ソニーがGoogleアシスタント対応モデルを披露
ソニーが発表したのは「LF-S50G」。Googleアシスタントに対応した全高162mmの円筒形のスピーカーで、360度全方位を向いたスピーカーとマイクを備える。ジェスチャーコントロール機能と防滴性能を備え、家庭内のキッチンで水仕事をしながら使うことなどを想定している。
ソニーらしいNFCのタッチペアリング機能、オートボリュームコントロール、時計表示機能を備えている。発売は欧州では11月、価格は230ユーロ。
Googleアシスタントを利用し、音声によるGoogle検索に加え、ペアリングしたスマートフォンの楽曲再生、接続したTVや家庭内のIoT機器を操作するといったこともできる。
IFAのソニーブースではリビングとキッチンを再現。防滴やタッチジェスチャー、声による操作、Android TV搭載BRAVIAの操作といったデモを実施していた。
“高音質”を訴求するパナソニック
IFA開幕前にいち早く会見を行なったパナソニックは、「SC-GA10」を発表。これはGoogleアシスタント対応スマートスピーカーで世界初というHi-Fiサウンド対応という高音質をアピールしている。発売は2018年。
Googleアシスタント対応ということで、音声を使った基本的な操作はすべて搭載。Google Playミュージックなどの音楽配信対応のほか、NAS、スマートフォンからの音楽再生もサポートしている。
IoT機器やテレビなどの対応デバイスの音声操作にも対応する。GA10を複数台設置し、家庭内で再生する音楽を同期できるマルチルームオーディオ機能も搭載している。
スマートスピーカーの機能面だけでなく、スピーカーとしての音質にこだわりたい人に適した製品を目指している。2台のSC-GA10を組み合わせて、ステレオ再生に利用できるのも特徴だ。
レノボはタブレットとの組み合わせを提案
タブレットと直結して利用するスマートスピーカー「Home Assistant Pack」を発表。Android搭載タブレット「Tab 4」とセットで利用するドック兼スマートスピーカーという位置づけで、スピーカー側にUSB端子を搭載し、そこにタブレットを接続すれば、スピーカーと画面が一体化したようなデザインで利用できるようになる。
音声アシスタントはAmazon Alexaに対応。スピーカーにAlexaと呼びかけると音声操作が可能になるが、その結果がタブレット側に表示されるので、単なるスマートスピーカーに比べて分かりやすいのが利点。
コネクタ位置を変更できるギミックも用意され、タブレットサイズや端子位置が異なっていても利用できる点もよく考えられている。

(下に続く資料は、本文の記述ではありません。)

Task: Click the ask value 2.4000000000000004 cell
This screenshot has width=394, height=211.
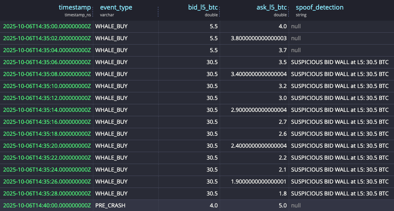Action: (x=258, y=146)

Alexaが対応するIoT機器などの音声コントロールも可能だ。発売は10月からで、価格は79.99ドルと比較的安価なことも特徴。
オンキヨーはAlexa/Google アシスタント対応モデル
オンキヨーグループは、AlexaとGoogleアシスタントに対応するスマートスピーカーをそれぞれ発表。Alexa対応は「P3」、Googleアシスタント対応は「G3」で、発売は10月から。なお、時期は明らかにしていないが日本での発売も予定しているという。
Alexa、Googleアシスタントの各モデルでできることは、大きくは変わらないが、オンキヨーブランドとして高音質にも配慮している点が特徴だ。P3は2.5インチフルレンジウーファ、デュアルパッシブラジエータを搭載し、対応機器同士で連携できるDTS Play-Fiもサポート。G3は新開発の高音質技術を導入するなどして音質を高めた。

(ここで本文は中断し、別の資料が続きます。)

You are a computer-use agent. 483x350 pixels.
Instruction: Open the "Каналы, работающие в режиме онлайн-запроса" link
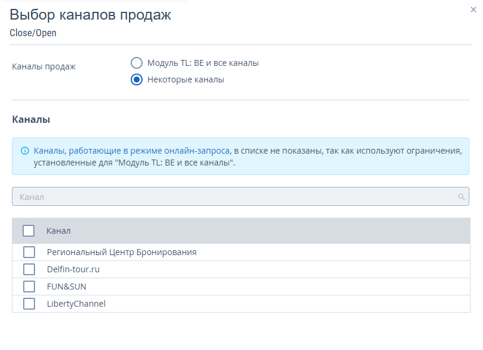[132, 151]
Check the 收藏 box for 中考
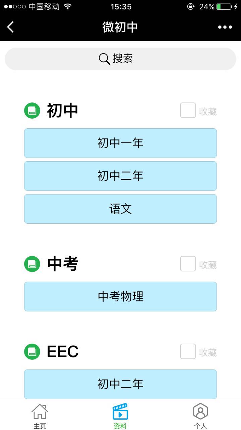The image size is (241, 430). (188, 264)
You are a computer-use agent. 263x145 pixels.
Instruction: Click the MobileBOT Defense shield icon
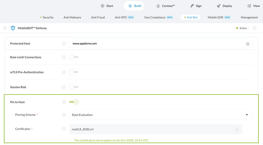point(13,28)
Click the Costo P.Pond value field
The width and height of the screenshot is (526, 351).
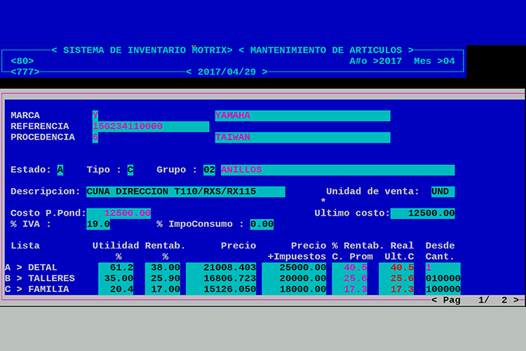click(x=119, y=213)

JBLがGoogleアシスタント対応機。Harman/kardonはAlexaとCortana
ハーマンインターナショナルは、Googleアシスタント、Alexa、Cortanaの3種類の音声エージェントに対応したスピーカーをそれぞれ発表。JBLブランドとharman/kardonブランドの製品として登場予定。

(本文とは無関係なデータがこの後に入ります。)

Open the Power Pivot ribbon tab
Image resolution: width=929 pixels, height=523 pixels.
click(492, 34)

Googleアシスタント対応モデルは、JBLの3製品。音声検索、音楽操作、接続する家庭のIoT機器操作といった基本的な機能は同等で、スピーカーの組み合わせによる複数部屋での音楽の同期といった機能も搭載する。
3モデル用意され、「LINK 20」と「LINK 30」はバッテリー内蔵で防水性能も備える。「LINK 300」は伝統的なフルレンジのJBLサウンドを実現するという。
Alexa対応スピーカーでは「Allure」。harman/kardonらしいデザインで、再生時などに上部の透明部が淡く光る設計になっている。Alexaの音声操作などの機能はすべて利用可能で、4つのマイクで全方位からの安定した聞き取りが可能だという。無線LAN接続だけでなく、スマートフォンの音楽をBluetooth経由で再生することも可能。
Microsoftの音声エージェントCortanaに対応したスピーカー「Invoke」も展示。Invoke自体はすでに発表されており、発売は今秋になるようだ。Cortana対応ということで、Skypeと連携するといった独特の機能も備えている。
AnkerはAlexa対応モデル多数
モバイルバッテリなどの周辺機器で知られるAnkerが、新しく立ち上げたオーディオブランド「Zolo」で出展していたのは、Alexa対応の「Halo」「Halo+」、Googleアシスタント対応の「Mojo」の3製品。いずれも円筒形のデザインで、Halo+のみロングサイズのスピーカーとなっている。
Halo、Halo+はIPX5相当の防水性能を備え、Alexaの音声操作、接続する家庭内のIoT機器の操作、複数スピーカーを連携させるマルチルーム機能などを搭載する。Haloの発売は今年中だが、価格については未定だという。
Mojoは、Googleアシスタント対応ということで、基本的な音声操作はすべてサポート。歪みの少ない1.7インチのフルレンジドライバーを搭載し、接続した家庭内のIoT機器のコントロールなどにも対応する。70ドル以下の価格での発売を想定しているという。
国内でのサービス開始に期待。今後は差別化も進む?
スマートスピーカーでは、会場内にAlexaブースが設けられ、対応製品が並べられていて力が入っていた。会場を回った限りは、Alexa対応製品の方は比較的多く、Googleアシスタント対応製品はまだ多くはないが、パナソニックやソニーが続けて発表し、国内での正式サービス開始も期待できるところではある。
欧州家電メーカーでも一部Alexa対応スピーカーを展示しているほか、Alexaからのコントロールに対応する家電製品の展示も増えている。音響メーカー以外があえてスマートスピーカーを投入しても、基本的には似通ったデザインと機能で、差別化が難しい印象だった。今後、差別化を図るために、どういった機能、デザインが必要なのか、模索が続きそうだ。